May 2014 Church & State | People & Events

A prominent evangelical Christian charity’s hasty reversal on a decision to hire married LGBT individuals has prompted questions about the federal funding it receives for its work.

World Vision, which provides various types of aid to low-income people around the world, announced March 24 that it would hire Christians in same-sex marriages. Just two days later, it rescinded that policy in the face of fierce backlash from the Religious Right.

In a statement to employees on the initial decision to hire members of the LGBT community, World Vision’s president, Richard Stearns, explained: “I want to be clear that we have not endorsed same-sex marriage, but we have chosen to defer to the authority of local churches on this issue. We have chosen not to exclude someone from employment at World Vision U.S. on this issue alone.

“I want to reassure you that we are not sliding down some slippery slope of compromise, nor are we diminishing the authority of Scripture in our work,” he added.

But Stearns’ reassurances weren’t enough to pacify World Vision’s fundamentalist donors, who immediately launched a coordinated effort to yank their funds from the charity. According to the Salt Lake City Deseret News, World Vision lost approximately 2,000 child sponsorships in a 48-hour period, which suggested a monetary loss of $840,000.

World Vision has an annual operating budget of about $1 billion, but the prospect of losing more donations was apparently too much for it to bear. Stearns announced the change of plans on March 26 and apologized for World Vision’s previous decision.

“The board acknowledged they made a mistake and chose to revert to our longstanding conduct policy requiring sexual abstinence for all single employees and faithfulness within the Biblical covenant of marriage between a man and a woman,” Stearns announced.

Continued Stearns, “We have listened to you and want to say thank you and to humbly ask for your forgiveness.”
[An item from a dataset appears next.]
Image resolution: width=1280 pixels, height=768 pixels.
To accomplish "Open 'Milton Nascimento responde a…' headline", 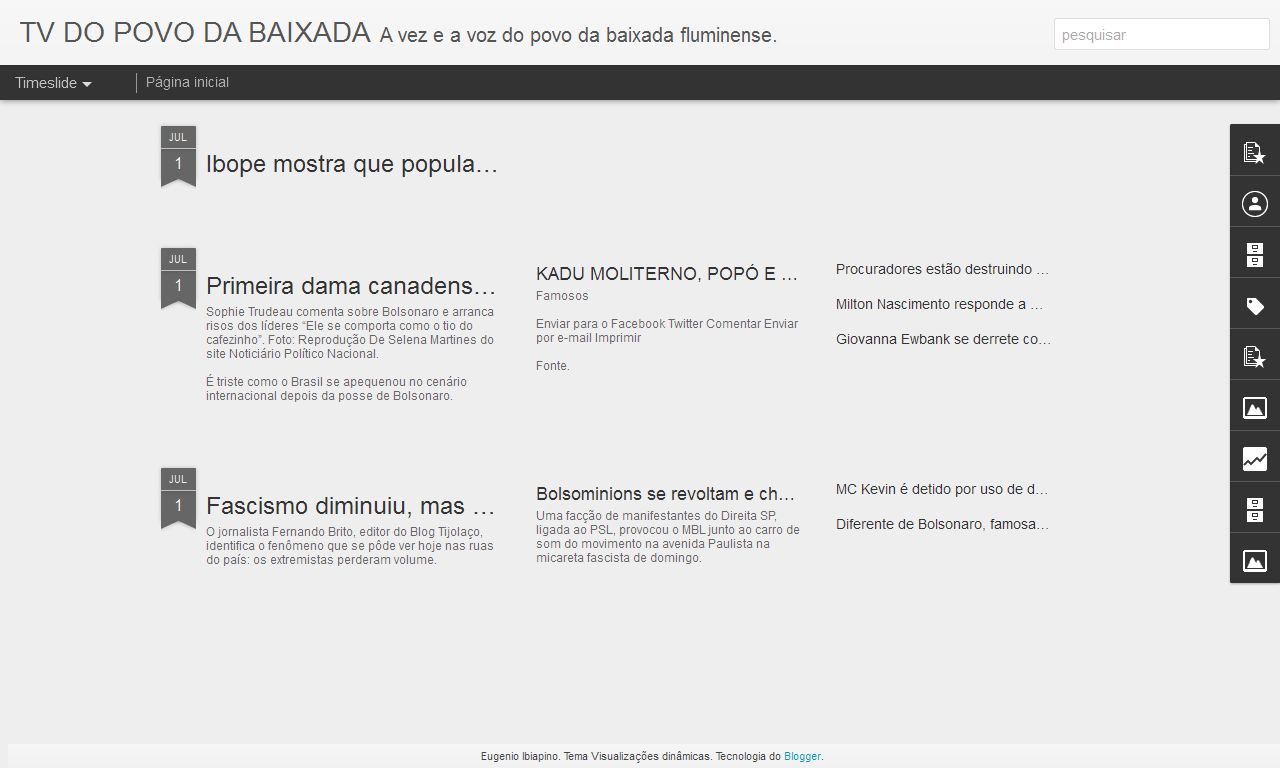I will tap(939, 304).
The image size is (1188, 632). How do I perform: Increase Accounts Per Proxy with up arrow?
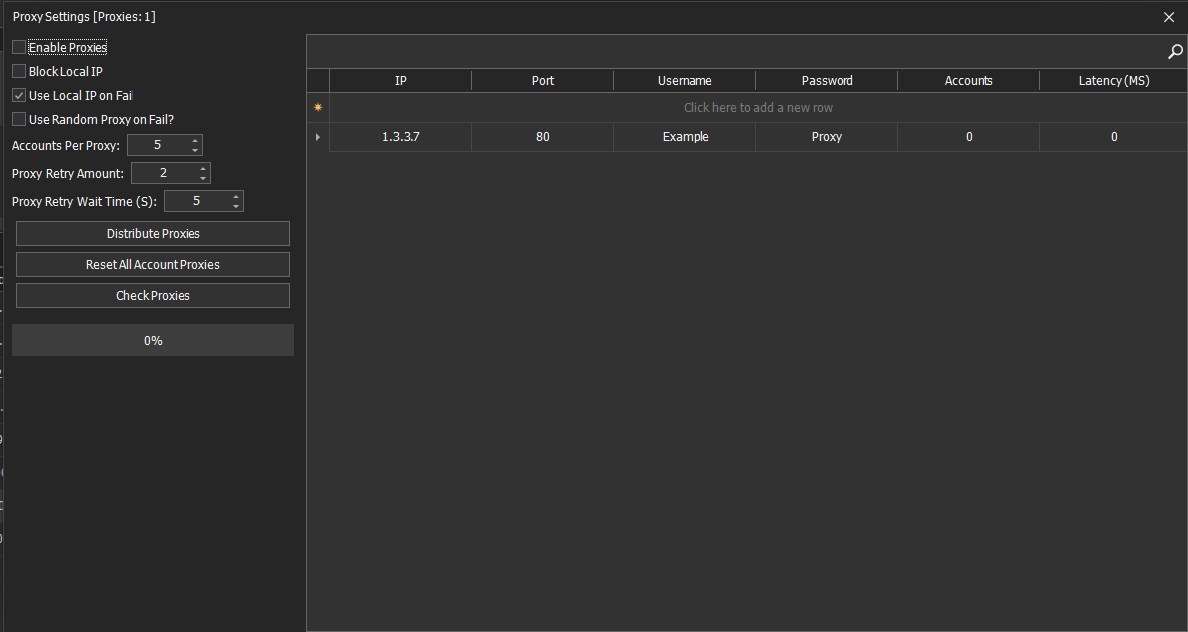(x=195, y=141)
The flap is only the most recent saga surrounding World Vision and its hiring policies. In 2010, the charity won a legal battle to continue practicing employment discrimination against non-Christians and LGBT people.

World Vision owes its license to discriminate to the Religious Freedom Restoration Act (RFRA), passed in 1993. Americans United and its allies originally supported the legislation as an important step toward protecting religious liberty. But since its passage, it has become a tool for extremist groups to demand – and sometimes receive – special rights from the federal government.

In a piece for the Religion Dispatches news site, Sarah Posner wrote, “The Supreme Court let stand the Ninth Circuit Court of Appeals ruling that World Vision was a religious institution entitled to the same exemption as a church.” That means it can apply a religious test for employment, and refuse to hire LGBT people, even though it received $70 million from the government last fiscal year.